The MSPs that figure out how to do more with less, without sacrificing service quality, will be the ones that survive the squeeze. That means standardizing processes, documenting everything, and building systems that do not depend on one hero technician who knows where all the bodies are buried.

What This Means for Your Shop

If you are running an MSP and feeling the pressure, here is what the data tells you about where to focus.

**Stop competing on the brochure.** If your service list looks identical to every other MSP in your market, you are competing on price. And price is a race to the bottom. You need a point of view. What do you believe about how IT services should be delivered? Who do you serve best? What do you do differently? The MSPs who can answer those questions clearly are the ones who win clients without discounting.

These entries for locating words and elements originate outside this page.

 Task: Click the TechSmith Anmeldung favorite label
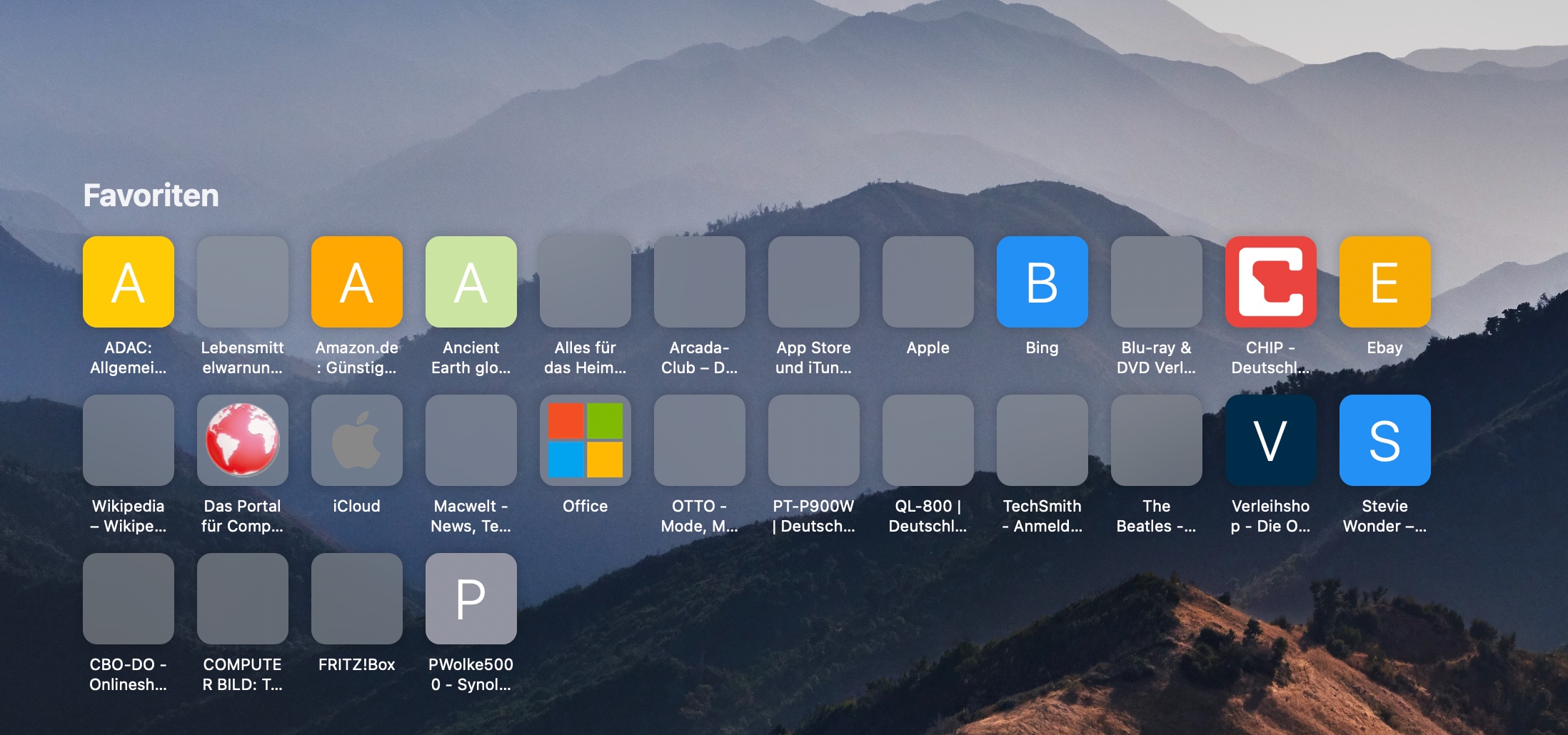tap(1042, 516)
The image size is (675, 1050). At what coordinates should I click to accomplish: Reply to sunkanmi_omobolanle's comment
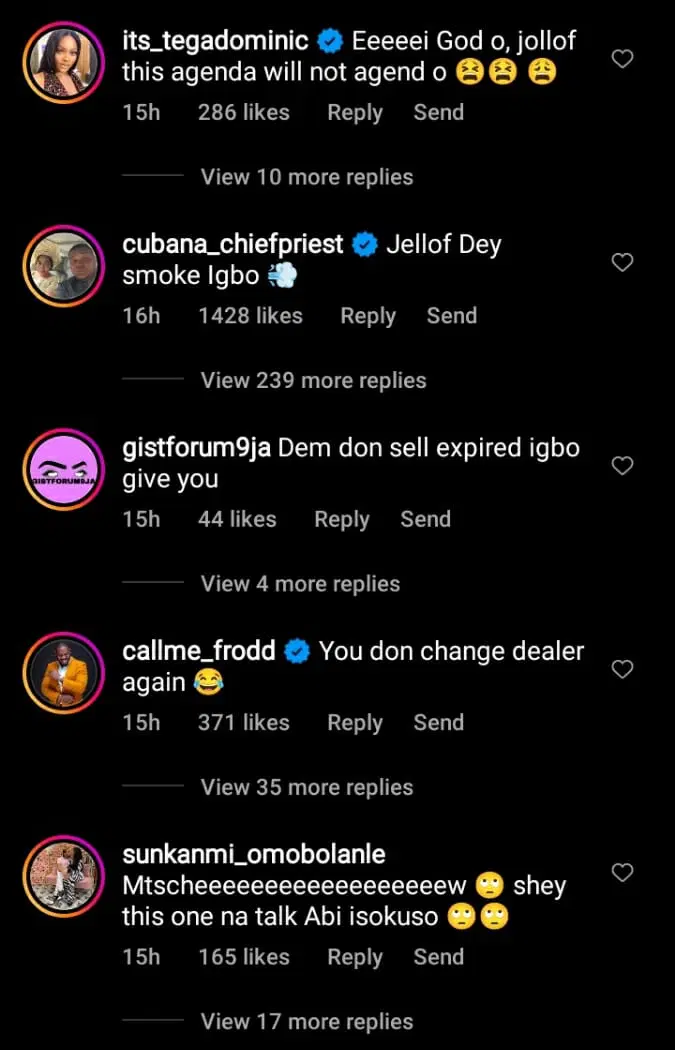click(355, 957)
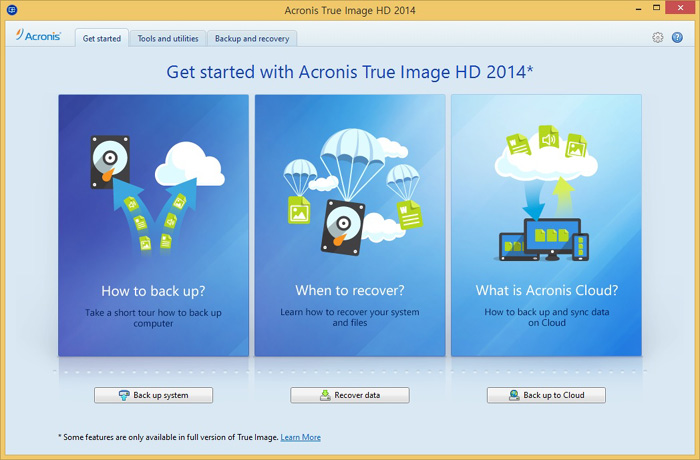Viewport: 700px width, 460px height.
Task: Switch to the Get started tab
Action: pyautogui.click(x=102, y=39)
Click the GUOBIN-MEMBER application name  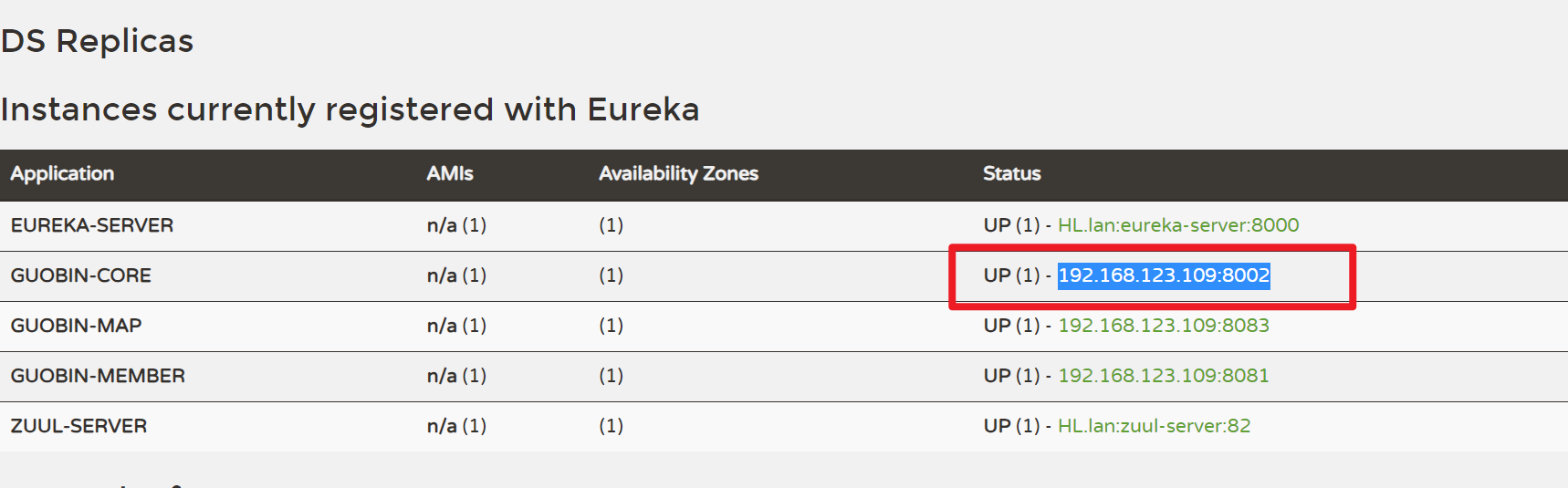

**Show evidence, not promises.** Kaseya’s research found that winning new business is now less about the volume of outreach and more about the quality of evidence. Case studies. Client testimonials. Data that shows what you have done for other clients. Prospects want proof, not pitch decks. If you cannot show a prospect what you have done for someone like them, they will find someone who can.

**Close the AI gap.** Forty-eight percent of your clients think AI is their top need. Thirteen percent of MSPs are making real money from it. That is a massive opportunity for the MSPs who move first. You do not need to become an AI company. You need to understand what AI tools are relevant to your clients, how to evaluate them, and how to guide adoption responsibly. Start with the use cases that save your clients time and money. Build from there.

**Invest in the relationship, not just the ticket.** The ScalePad data shows that top performers prioritize being a strategic partner. That means QBRs that actually cover business strategy, not just ticket counts. It means technology roadmaps that align with where the client is going, not just what broke last quarter. It means having conversations that do not end with a sales pitch. The vCIO function, done right, is the single most effective tool for client retention. The MSPs who build that capability will keep clients longer and grow revenue without adding headcount.

**Protect your margins.** Margin compression is real. NetSuite, DeskDay, and Kaseya all flag it as a top concern. You cannot cut your way to profitability. You need to automate repetitive tasks, standardize your service delivery, and eliminate the waste that creeps into every growing operation. ConnectWise’s IT Nation Benchmark data shows average MSP gross margins at 52 percent in 2025, up from 48 percent in 2022, as providers shift toward higher-margin security and cloud management services. Follow that trend.

The MSPs Who Will Win

The market is not shrinking. It is maturing. The days of growth by default, where every MSP could win clients just by showing up, are over. What replaces it is something better: a market that rewards competence, consistency, and genuine client care.

The MSPs who will win in 2026 and beyond are the ones who stop acting like a commodity and start acting like a partner. The ones who prove their value instead of just claiming it. The ones who understand that trust is not built in the sales meeting. It is built in the follow-through, month after month, long after the contract is signed.

That is what this whole site is about. If you want to go deeper, check out the books. Rewired MSP covers the operational backbone. vCIO Rewired covers the advisory side. Near Miss is for the business owners trying to figure out if their IT provider is actually protecting them.

The market is shifting. The question is whether you are shifting with it.